## START PAGE

Members of the Commission shall be private citizens with
knowledge and experience in foreign intelligence and
information collection, analysis, and reporting; knowledge and
experience in national security and foreign policy of the
United States gained through service in the Department of State
or other appropriate agency or department or independent
organization with expertise in the field of international
affairs; or knowledge and experience with foreign policy
decision making. The members of the Commission shall designate
one of the voting members to serve as chair.
Subsection 505(b) provides for the staff of the Commission
and the selection of an Executive Director.
Section 506. Powers and duties of the Commission
Section 506 provides the powers and duties of the
Commission, including holding hearings, receiving evidence, and
issuing and enforcement of subpoenas.
Section 507. Report of the Commission
Section 507 provides that no later than 18 months after the
appointment of members, the Commission shall submit an interim
report to the congressional intelligence committees. No later
than 6 months thereafter, the Commission shall submit a final
report to the President, the Director of National Intelligence,
the Secretary of State, and the congressional intelligence
committees.
Section 508. Termination
Section 508 provides that the Commission shall terminate 60
days after the submission of the Commission's final report.
Section 509. Nonapplicability of Federal Advisory Committee Act
Section 509 provides that the Federal Advisory Committee
Act (5 U.S.C. App.) does not apply to the Commission.

## END PAGE

• REQUIRED TASKS:
(1) According to the commission summary, how many days after submitting its final report does the Commission terminate?
(2) Write out the stretch of the commission summary from "Members of the Commission shall be" through "serve as chair.".
The data after this text is not needed.

## START EXCERPTED RECORDS

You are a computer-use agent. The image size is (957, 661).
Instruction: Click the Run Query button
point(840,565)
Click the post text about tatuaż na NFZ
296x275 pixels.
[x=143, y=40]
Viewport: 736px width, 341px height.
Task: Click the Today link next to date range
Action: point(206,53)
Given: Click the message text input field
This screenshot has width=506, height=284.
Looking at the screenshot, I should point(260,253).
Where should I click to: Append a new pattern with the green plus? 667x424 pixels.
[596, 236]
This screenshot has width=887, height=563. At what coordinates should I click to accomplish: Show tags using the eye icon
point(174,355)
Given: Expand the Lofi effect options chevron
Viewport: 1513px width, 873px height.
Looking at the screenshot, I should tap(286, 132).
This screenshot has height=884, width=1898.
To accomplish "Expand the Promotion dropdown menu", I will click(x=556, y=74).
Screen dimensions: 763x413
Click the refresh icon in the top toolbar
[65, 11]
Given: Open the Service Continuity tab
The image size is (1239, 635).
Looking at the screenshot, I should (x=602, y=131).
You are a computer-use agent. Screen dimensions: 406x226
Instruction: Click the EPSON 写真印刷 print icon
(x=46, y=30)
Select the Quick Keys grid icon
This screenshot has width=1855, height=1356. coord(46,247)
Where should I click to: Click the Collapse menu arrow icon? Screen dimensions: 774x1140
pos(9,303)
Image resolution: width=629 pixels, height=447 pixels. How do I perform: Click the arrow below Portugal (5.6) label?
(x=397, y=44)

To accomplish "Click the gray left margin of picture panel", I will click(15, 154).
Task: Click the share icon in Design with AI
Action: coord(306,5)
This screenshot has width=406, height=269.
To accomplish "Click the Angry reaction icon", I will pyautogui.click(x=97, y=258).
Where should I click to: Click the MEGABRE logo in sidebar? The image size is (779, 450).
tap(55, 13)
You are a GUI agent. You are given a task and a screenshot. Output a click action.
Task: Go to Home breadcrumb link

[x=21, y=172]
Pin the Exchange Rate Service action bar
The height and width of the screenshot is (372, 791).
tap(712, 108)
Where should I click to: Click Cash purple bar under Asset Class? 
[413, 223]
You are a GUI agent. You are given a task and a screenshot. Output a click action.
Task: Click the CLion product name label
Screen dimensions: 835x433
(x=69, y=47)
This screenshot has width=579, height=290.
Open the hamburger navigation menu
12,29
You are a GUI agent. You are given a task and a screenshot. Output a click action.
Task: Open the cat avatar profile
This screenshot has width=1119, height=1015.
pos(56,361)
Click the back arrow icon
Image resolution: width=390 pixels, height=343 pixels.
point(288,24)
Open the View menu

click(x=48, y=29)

## END EXCERPTED RECORDS

• FINAL RESULTS:
(1) The Commission terminates 60 days after submitting its final report.

(2)
Members of the Commission shall be private citizens with
knowledge and experience in foreign intelligence and
information collection, analysis, and reporting; knowledge and
experience in national security and foreign policy of the
United States gained through service in the Department of State
or other appropriate agency or department or independent
organization with expertise in the field of international
affairs; or knowledge and experience with foreign policy
decision making. The members of the Commission shall designate
one of the voting members to serve as chair.